What you are asked to do: Select from the records below every line that has the word "agent" in it.

Information supplied:
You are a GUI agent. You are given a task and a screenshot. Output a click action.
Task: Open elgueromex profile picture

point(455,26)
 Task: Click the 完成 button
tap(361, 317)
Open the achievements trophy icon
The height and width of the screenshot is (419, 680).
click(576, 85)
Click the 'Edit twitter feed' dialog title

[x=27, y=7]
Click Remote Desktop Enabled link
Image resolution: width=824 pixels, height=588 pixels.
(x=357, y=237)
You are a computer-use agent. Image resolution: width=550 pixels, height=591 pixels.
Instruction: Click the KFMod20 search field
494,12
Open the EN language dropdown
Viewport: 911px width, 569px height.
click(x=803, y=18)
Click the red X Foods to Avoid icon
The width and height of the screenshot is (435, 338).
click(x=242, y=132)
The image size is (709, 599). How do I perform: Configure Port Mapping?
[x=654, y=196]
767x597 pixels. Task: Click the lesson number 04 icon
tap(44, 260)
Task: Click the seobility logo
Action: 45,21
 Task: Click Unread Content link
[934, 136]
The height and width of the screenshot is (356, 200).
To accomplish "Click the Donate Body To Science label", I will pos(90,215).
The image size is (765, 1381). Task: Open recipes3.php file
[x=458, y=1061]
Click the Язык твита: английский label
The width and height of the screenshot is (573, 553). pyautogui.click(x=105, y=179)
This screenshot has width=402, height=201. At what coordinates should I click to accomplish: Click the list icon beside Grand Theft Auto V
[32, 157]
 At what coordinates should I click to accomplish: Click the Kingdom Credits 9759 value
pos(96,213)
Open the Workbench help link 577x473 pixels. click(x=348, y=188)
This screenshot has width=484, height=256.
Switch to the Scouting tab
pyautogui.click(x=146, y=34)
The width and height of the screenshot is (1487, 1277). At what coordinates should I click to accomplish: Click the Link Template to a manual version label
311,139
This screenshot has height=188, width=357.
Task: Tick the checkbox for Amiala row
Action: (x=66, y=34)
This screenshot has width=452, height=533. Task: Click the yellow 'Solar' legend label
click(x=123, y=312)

Task response:
You are a GUI agent. You are given a task and a screenshot. Output a click action.
You are a computer-use agent. Image resolution: width=550 pixels, height=591 pixels.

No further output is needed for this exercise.